In some cases, the provided key value may be the same as a key value in
an index entry, in which case the module 108 returns the block
corresponding to that entry.
[0036]In different implementations, there are different ways for the
entries in the index file 204 to identify a range of key values
corresponding to the records from which a corresponding block was
generated. As in the implementation shown in FIG. 2A, the range of key
values can be the range between the two extremum key values of the
records used to generate a block (e.g., the first and last in a sorted
sequence of alphabetical primary key values, or the minimum and maximum
in a sorted sequence of numerical primary key values). The index entry
can include either or both of the extrema that define the range. In some
implementations, if the index entries include the minimum key value that
defines a range for a given block, the last index entry associated with
the last block in a compressed record file may also include a maximum key
value that defines the range for that block. This maximum key value can
then be used when searching the compressed record file to determine when
a given key value is out of range.
[0037]Alternatively, the range of key values can be a range extending
beyond the key values of the records used to generate a block. For
example, in the case of a block generated from records with numerical
primary key values between 1 and 1000, the smallest key value represented
in the records may be greater than 1 and the largest key value
represented in the records may be smaller than 1000. The index entry can
include either or both of the extrema 1 and 1000 that define the range.
[0038]When additional records arrive after an initial group of records
have been processed to generate a compressed record file, those records
can be stored in a buffer and searched in uncompressed form.
Alternatively, additional groups of records can be incrementally
processed and stored as additional compressed record files accessible by
additional index files. In some cases, even when compressing a small
number of additional records may not provide a great reduction in storage
size, it may still be advantageous to compress the additional records to
maintain uniform procedures for accessing records. Additional records can
be processed repeatedly at regular intervals of time (e.g., every 30
seconds or every 5 minutes), or after a predetermined number of
additional records have been received (e.g., every 1000 records or every
10,000 records). If incoming records are processed based on time
intervals, in some intervals there may be no incoming records or a small
number of records that are all compressed into a single compressed block.
[0039]Referring to FIG. 2B, in an example in which additional records have
been received by the system 100 after the initial compressed record file
202 has been generated, an additional compressed record file 210 can be
appended to the initial compressed record file 202 to form a compound
compressed record file 211. The system 100 sorts the additional records
by primary key values and compresses sets of N records to generate
compressed blocks of the compressed record file 210. The first compressed
block in the appended file 210 labeled BLOCK 91 has primary key values
BA-FF. The module 108 generates an additional index file 212 that
includes entries that can be used to search for the additional records
represented within the appended file 210. The new index file 212 can be
appended to the previous index file 204.
[0040]Any number of compressed record files can be appended to form a
compound compressed record file.

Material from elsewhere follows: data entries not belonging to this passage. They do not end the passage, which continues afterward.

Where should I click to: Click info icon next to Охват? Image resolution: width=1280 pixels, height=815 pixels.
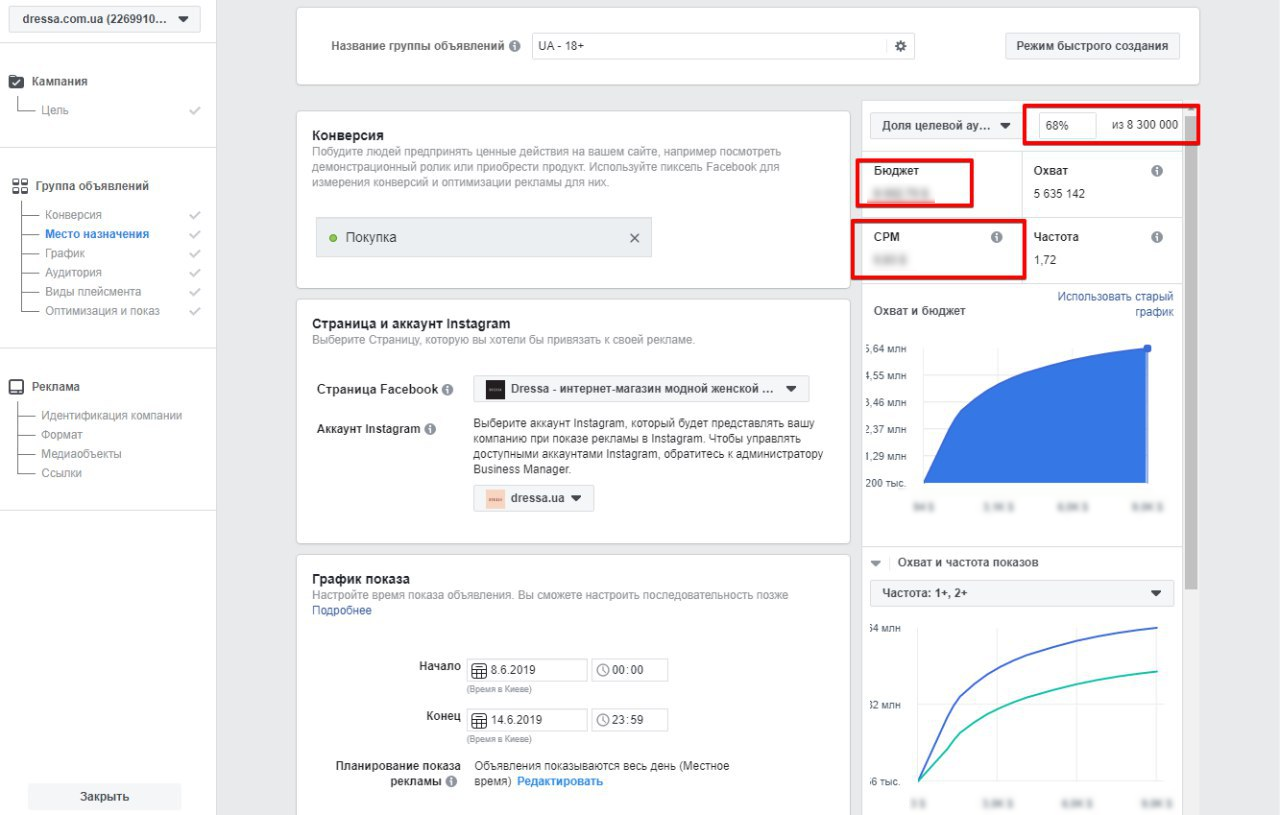[x=1157, y=171]
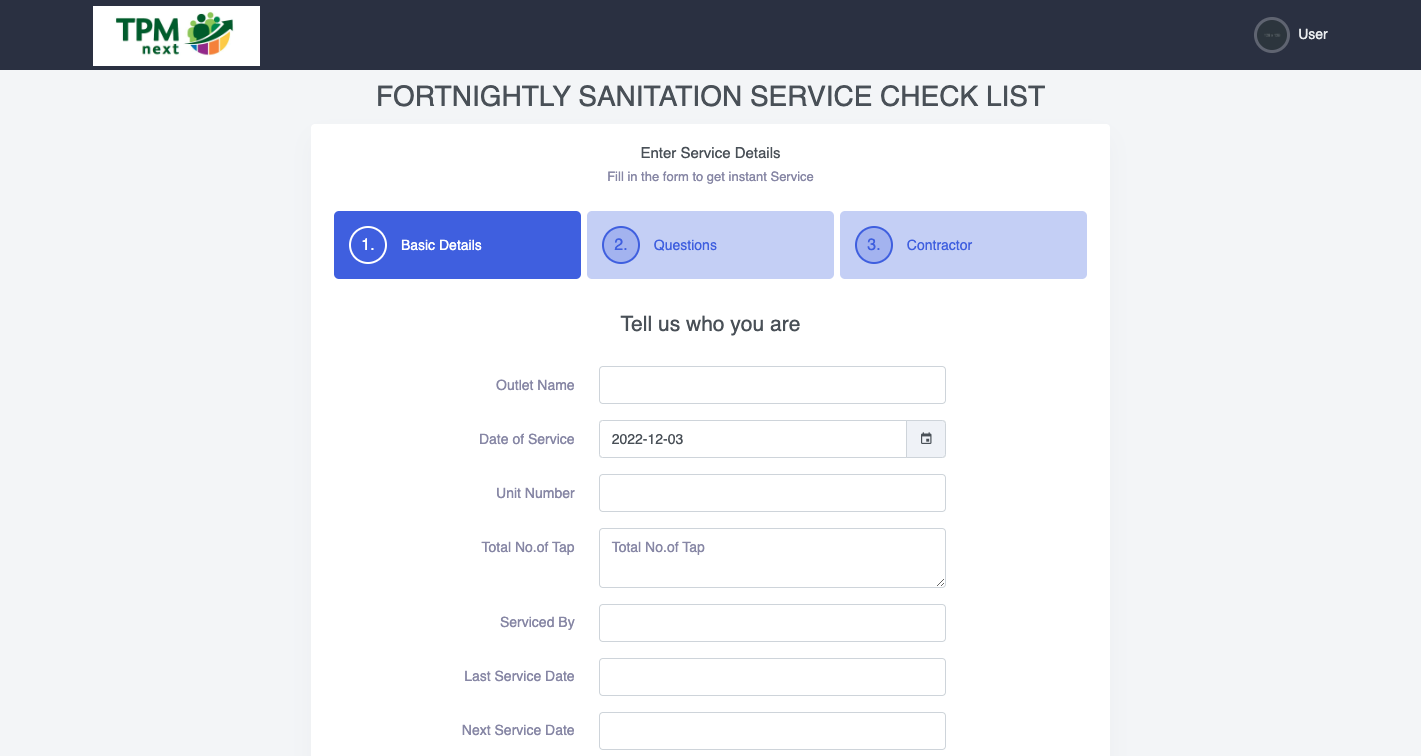Focus the Unit Number text box
The height and width of the screenshot is (756, 1421).
click(772, 493)
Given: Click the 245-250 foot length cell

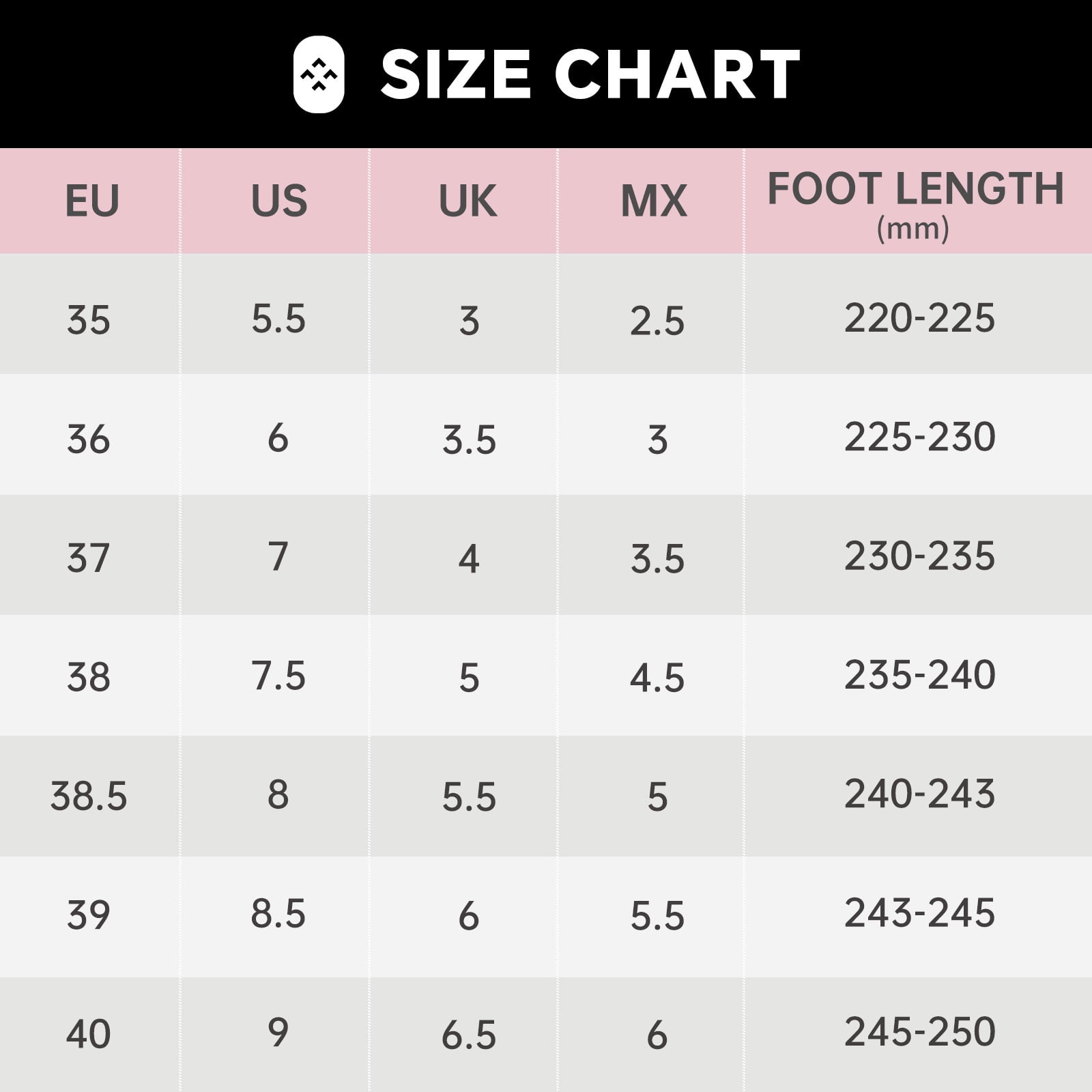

If the indexing and search module 108 is
searching for a record with a given key value within a compound
compressed record file, the module 108 searches for the record within
each of the appended compressed record files using the corresponding
index files. Alternatively, an agent requesting a given record can
specify some number of the compressed record files with a compound
compressed record file to be searched (e.g., the 10 most recently
generated, or any generated within the last hour).
[0041]After a given amount of time (e.g., every 24 hours) or after a given
number of compressed record files have been appended, the system 100 can
consolidate the files to generate a single compressed record file from a
compound compressed record file and a new corresponding index file. After
consolidation, a single index can be searched to locate a compressed
block that may contain a given record, resulting in more efficient record
access. At consolidation time, the system 100 decompresses the compressed
record files to recover the corresponding sets of sorted records, sorts
the records by primary key values, and generates a new compressed record
file and index. Since each of the recovered sets of records is already
sorted, the records can be sorted efficiently by merging the previously
sorted lists according to the primary key values to generate a single set
of sorted records.
[0042]Referring to FIG. 2C, the compound compressed record file 211
includes the initial compressed record file 202, the additional
compressed record file 210, and number of additional compressed record
files 220, 221, . . . depending on how many additional records have
arrived and how often the records have been processed. Each compressed
record file can have an associated index file that can be used to search
for a given record in within the compressed blocks of that file. In this
example, one of the compressed record files 220 is small enough to have
only a single compressed block (BLOCK 95), and therefore does not
necessarily need an associated index file, but can have associated data
that indicates a range of primary key values in the block and its
location in storage. After consolidation, the records recovered from the
different appended compressed record files are processed to generate a
single compressed record file 230.
[0043]In the case of monotonically assigned primary keys, records are
automatically sorted not only within compressed record files, but also
from one file to the next, obviating the need to consolidate files in
order to access a record in a single index search. Referring to FIG. 2D,
the system 100 receives a set of records 250 that are identified by
consecutive integers assigned in arrival order as primary keys for the
records. Thus, the records 250 are automatically sorted by primary key.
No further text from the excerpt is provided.